Can you transcribe the forum post on the Squeezebox plugin's text-to-speech beta word for word, between "1) Your squeezebox" and "the volume, etc.)", inclusive?

EXCERPTED TEXT ▸
···

We have moved at community.getvera.com

Author Topic: Plugin 2.1 Beta - Text To Speech Support  (Read 7740 times)

Offline JoeyD

  • Sr. Member
  • ****
  • Posts: 410
  • Karma: +36/-5
Plugin 2.1 Beta - Text To Speech Support
« on: February 11, 2015, 10:38:22 am »
Howdy folks,

Version 2.1 (beta) is ready for consumption.  This release includes text-to-speech (TTS) support.  This is supposed to work as follows:

1) Your squeezebox player may be doing nothing (be idle) or may be playing something.
2) When a command is sent to say something at a given volume...
     a) The player starts saying the message at the volume specified
     b) As the message is being said, the player will display a two line message (if the message is supplied and if your player supports it)
     c) When finished playing the message, the player will revert to it's prior state.  (Continue playing the track where it left off, rest the volume, etc.)

Code Structure Changes:
  • Addition of L_SqueezeboxTTS.lua file.  This is essentially a re-use (with permission) of lolodomo's library that is used in the Sonos and DLNA plug-ins.

Usability / Cosmetic Enhancements:
  • The Squeezebox Server Device now has UI to support the setting of defaults related to TTS.
  • The squeezebox Player Devices support a new action: "Say" (documented below)
  • The Squeezebox Player Device(s) now has UI support to test the Say action


To install the beta, (on either UI5 or UI7):

  • Please upgrade to the official 2.0 version from the app store if you have not done so already.  Make sure your server device and one or more player devices are functioning properly.
  • download the attached zip, and upload all of the included files to Vera. ( Apps-->Develop Apps-->luup files). Make sure the check-box for "restart..." has a check mark in it.
  • After the luup restart, refresh your bowser (press F5)

Set-up:
The Text to speech engine supports googles "non official" API, and the OSX TTS engine.  I have exposed the same default settings that are exposed in the Sonos and DLNA plugins.  You access the default settings by going to the Squeezebox Server device, and going into the "Player Control" tab.  (Wrench in UI5, or the ">" button in UI7).

Here are the settings.  They will have defaults automatically populated (Language=en, Engine=GOOGLE, google URL=http://translate.google.com)  when the plug-in first installs.
  • Language:  This is the language code. In theory is should dictate the voice that is used and any dialect specific inflections.  I have tried some other dialect (like en-UK and en-AU), and they seem to work as intended.  Other language codes are reference here that you may want to try....your mileage may vary.   The current beta has an issue though where if you change the language setting (or server or URL settings) they don't go into effect until a luup restart.  This will be fixed prior to official release.
  • Default Engine:  Use GOOGLE's service, or your own Mac OSX TTS service if you are running one.  NOTE:  If your vera is set-up to be "secured", you will not be able to use google's service.
  • Google TTS Server URL: Some folks have gotten different voices by changing the url.
  • OSX TTS Server URL: If you're using an OSX server, the local url for that server.

Testing TTS
Go to one of your squeezebox player devices and to the "Player Control" tab.  (Wrench in UI5, or the ">" button in UI7).  Enter in some text in the box next to the "Test Say" button, and press the Test Say button.  You should hear the text-to-speech announcement at the volume level that is currently set for the device.

···

DATASET EXCERPT ▸
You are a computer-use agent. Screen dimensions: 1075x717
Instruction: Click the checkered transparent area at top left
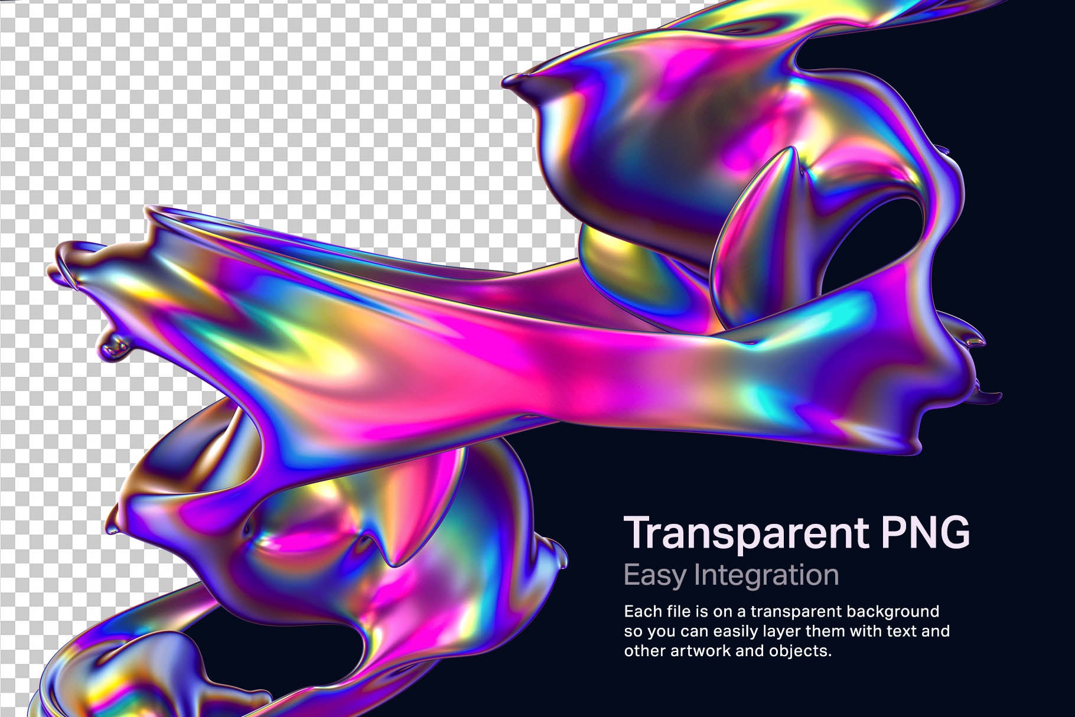coord(177,89)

···

TASK RESULT ▸
1) Your squeezebox player may be doing nothing (be idle) or may be playing something.
2) When a command is sent to say something at a given volume...
     a) The player starts saying the message at the volume specified
     b) As the message is being said, the player will display a two line message (if the message is supplied and if your player supports it)
     c) When finished playing the message, the player will revert to it's prior state.  (Continue playing the track where it left off, rest the volume, etc.)